[RECORDS TO PROCESS — start]
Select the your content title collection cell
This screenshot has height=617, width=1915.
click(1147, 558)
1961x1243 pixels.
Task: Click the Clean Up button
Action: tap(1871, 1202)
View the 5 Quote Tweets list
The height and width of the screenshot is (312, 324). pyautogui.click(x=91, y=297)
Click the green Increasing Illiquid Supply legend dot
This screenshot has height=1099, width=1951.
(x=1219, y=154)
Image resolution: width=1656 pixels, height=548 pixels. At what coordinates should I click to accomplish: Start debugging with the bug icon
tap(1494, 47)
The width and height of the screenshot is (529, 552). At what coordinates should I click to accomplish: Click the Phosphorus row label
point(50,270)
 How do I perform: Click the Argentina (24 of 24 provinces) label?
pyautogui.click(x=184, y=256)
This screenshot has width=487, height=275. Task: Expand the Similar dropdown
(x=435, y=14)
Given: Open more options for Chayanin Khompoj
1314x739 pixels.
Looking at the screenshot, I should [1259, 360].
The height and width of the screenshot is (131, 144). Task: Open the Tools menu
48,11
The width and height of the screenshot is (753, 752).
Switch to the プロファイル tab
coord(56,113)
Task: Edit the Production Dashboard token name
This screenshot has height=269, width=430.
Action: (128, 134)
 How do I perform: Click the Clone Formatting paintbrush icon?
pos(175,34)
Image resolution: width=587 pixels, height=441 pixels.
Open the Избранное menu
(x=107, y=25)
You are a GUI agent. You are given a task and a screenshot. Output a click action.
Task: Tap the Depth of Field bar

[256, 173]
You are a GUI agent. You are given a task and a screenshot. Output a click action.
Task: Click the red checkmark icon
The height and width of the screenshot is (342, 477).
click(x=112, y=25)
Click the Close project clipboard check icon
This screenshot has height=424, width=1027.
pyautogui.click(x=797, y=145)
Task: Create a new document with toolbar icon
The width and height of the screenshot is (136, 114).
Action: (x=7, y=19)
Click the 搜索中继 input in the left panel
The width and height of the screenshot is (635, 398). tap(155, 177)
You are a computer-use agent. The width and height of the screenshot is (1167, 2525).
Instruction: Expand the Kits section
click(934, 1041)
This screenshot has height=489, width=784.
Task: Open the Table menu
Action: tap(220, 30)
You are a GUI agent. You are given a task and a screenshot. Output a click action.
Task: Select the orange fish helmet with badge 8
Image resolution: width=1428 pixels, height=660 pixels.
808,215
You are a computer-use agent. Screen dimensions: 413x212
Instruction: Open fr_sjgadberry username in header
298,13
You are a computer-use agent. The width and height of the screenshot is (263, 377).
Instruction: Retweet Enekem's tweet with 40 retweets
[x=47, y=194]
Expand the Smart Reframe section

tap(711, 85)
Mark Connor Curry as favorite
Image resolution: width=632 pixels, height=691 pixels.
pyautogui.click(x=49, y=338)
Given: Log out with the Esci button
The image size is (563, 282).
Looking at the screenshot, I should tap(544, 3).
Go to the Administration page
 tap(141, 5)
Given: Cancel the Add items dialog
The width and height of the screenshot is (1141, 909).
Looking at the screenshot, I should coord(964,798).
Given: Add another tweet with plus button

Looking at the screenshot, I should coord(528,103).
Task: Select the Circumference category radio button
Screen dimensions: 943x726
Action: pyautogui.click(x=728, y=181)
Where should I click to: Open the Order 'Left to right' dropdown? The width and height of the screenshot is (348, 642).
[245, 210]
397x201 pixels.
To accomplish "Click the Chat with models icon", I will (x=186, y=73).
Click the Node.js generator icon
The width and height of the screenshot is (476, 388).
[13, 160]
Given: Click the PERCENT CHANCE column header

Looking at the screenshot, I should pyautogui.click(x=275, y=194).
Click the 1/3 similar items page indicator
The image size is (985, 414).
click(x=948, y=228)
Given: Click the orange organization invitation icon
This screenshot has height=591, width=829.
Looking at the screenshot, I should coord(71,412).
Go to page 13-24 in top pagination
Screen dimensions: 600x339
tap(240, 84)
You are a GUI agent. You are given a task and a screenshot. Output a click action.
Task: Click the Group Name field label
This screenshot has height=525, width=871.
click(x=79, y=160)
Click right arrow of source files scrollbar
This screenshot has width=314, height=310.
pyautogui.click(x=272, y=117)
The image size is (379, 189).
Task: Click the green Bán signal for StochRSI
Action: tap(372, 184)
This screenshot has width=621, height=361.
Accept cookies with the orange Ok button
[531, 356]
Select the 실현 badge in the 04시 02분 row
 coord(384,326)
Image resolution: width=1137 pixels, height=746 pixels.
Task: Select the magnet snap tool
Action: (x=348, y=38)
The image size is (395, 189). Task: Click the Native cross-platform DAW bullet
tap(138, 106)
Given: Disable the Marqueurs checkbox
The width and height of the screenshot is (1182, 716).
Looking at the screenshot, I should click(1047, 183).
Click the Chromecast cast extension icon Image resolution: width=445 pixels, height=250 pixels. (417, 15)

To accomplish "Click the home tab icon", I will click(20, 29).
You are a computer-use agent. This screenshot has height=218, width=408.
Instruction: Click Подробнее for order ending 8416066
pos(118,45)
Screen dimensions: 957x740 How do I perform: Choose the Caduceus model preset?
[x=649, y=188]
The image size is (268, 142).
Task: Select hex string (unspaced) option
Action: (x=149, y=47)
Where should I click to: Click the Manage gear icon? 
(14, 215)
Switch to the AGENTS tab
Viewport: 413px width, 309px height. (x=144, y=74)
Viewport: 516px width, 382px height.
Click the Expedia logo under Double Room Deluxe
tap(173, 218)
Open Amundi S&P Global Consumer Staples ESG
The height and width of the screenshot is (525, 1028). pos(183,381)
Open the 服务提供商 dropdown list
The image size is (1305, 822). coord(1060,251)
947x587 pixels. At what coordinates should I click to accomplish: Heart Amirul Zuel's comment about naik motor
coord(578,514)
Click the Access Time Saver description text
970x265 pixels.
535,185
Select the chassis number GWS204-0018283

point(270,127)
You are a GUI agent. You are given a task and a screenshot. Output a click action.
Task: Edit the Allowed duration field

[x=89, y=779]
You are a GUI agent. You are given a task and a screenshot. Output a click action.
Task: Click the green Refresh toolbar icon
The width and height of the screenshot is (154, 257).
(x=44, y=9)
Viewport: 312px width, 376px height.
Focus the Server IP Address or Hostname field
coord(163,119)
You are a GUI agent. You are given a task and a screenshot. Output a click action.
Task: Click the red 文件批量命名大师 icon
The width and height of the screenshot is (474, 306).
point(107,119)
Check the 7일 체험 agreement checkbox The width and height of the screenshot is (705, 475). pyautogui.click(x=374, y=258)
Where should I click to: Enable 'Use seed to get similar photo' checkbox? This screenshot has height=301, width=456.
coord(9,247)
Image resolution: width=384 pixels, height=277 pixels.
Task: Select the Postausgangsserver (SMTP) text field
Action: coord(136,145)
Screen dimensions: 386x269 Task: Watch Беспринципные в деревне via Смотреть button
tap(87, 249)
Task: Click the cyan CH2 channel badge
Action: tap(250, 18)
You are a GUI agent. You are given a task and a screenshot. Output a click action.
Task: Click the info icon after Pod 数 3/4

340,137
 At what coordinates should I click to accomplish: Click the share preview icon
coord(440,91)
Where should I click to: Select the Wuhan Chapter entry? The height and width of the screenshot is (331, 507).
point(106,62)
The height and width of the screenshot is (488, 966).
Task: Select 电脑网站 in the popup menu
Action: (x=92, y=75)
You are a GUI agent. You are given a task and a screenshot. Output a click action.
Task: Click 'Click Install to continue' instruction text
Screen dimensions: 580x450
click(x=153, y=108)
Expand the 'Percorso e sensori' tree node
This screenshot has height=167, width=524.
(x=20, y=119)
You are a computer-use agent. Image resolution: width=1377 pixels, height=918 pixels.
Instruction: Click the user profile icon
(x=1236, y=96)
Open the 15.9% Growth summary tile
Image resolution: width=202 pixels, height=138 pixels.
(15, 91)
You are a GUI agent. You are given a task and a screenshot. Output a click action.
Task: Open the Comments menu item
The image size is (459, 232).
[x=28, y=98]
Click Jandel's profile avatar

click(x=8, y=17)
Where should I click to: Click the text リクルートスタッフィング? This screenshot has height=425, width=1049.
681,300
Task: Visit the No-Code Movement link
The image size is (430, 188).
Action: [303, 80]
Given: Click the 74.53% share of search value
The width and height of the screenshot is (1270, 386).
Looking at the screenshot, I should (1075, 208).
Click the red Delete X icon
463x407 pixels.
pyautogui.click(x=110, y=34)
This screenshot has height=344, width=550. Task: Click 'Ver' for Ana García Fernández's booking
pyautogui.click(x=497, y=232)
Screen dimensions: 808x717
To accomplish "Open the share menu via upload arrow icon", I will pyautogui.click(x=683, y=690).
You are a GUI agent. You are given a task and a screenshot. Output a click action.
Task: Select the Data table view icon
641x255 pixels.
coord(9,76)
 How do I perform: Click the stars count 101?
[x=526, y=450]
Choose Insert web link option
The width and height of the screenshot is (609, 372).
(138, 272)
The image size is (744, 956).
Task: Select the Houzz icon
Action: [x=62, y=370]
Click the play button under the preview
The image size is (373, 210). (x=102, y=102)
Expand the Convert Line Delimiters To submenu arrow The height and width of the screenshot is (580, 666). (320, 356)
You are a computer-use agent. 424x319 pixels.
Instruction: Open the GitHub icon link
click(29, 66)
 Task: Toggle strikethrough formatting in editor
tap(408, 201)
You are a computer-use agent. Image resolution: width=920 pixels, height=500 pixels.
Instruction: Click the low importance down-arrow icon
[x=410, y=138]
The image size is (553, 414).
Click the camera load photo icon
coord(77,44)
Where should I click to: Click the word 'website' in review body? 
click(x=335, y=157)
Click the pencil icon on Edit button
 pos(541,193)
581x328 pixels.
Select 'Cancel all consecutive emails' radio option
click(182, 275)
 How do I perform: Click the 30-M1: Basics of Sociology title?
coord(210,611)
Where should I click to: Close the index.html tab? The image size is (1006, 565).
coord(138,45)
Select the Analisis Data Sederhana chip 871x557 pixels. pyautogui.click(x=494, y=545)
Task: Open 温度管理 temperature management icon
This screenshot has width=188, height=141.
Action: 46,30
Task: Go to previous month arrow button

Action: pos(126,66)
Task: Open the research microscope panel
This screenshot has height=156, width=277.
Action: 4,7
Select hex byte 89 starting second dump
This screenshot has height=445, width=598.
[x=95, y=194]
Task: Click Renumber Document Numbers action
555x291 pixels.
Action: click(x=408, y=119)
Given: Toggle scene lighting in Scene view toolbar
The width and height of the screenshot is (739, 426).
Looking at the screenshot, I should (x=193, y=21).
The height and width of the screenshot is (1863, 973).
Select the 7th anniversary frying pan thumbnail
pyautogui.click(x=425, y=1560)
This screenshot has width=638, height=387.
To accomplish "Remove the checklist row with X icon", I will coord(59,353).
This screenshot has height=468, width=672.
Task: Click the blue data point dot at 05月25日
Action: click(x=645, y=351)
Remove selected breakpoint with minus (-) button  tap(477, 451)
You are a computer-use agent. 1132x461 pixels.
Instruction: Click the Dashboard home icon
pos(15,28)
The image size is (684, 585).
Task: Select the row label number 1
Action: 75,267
[RECORDS TO PROCESS — finish]
■ **WHAT TO DO**
Starting with the line above that holds "Open Amundi S&P Global Consumer Staples ESG" and stopping with the line that holds "Task: Click the green Refresh toolbar icon", reproduce each line exactly, omitting all other lines.

■ **RESPONSE**
Open Amundi S&P Global Consumer Staples ESG
The height and width of the screenshot is (525, 1028). pos(183,381)
Open the 服务提供商 dropdown list
The image size is (1305, 822). coord(1060,251)
947x587 pixels. At what coordinates should I click to accomplish: Heart Amirul Zuel's comment about naik motor
coord(578,514)
Click the Access Time Saver description text
970x265 pixels.
535,185
Select the chassis number GWS204-0018283

point(270,127)
You are a GUI agent. You are given a task and a screenshot. Output a click action.
Task: Edit the Allowed duration field

[x=89, y=779]
You are a GUI agent. You are given a task and a screenshot. Output a click action.
Task: Click the green Refresh toolbar icon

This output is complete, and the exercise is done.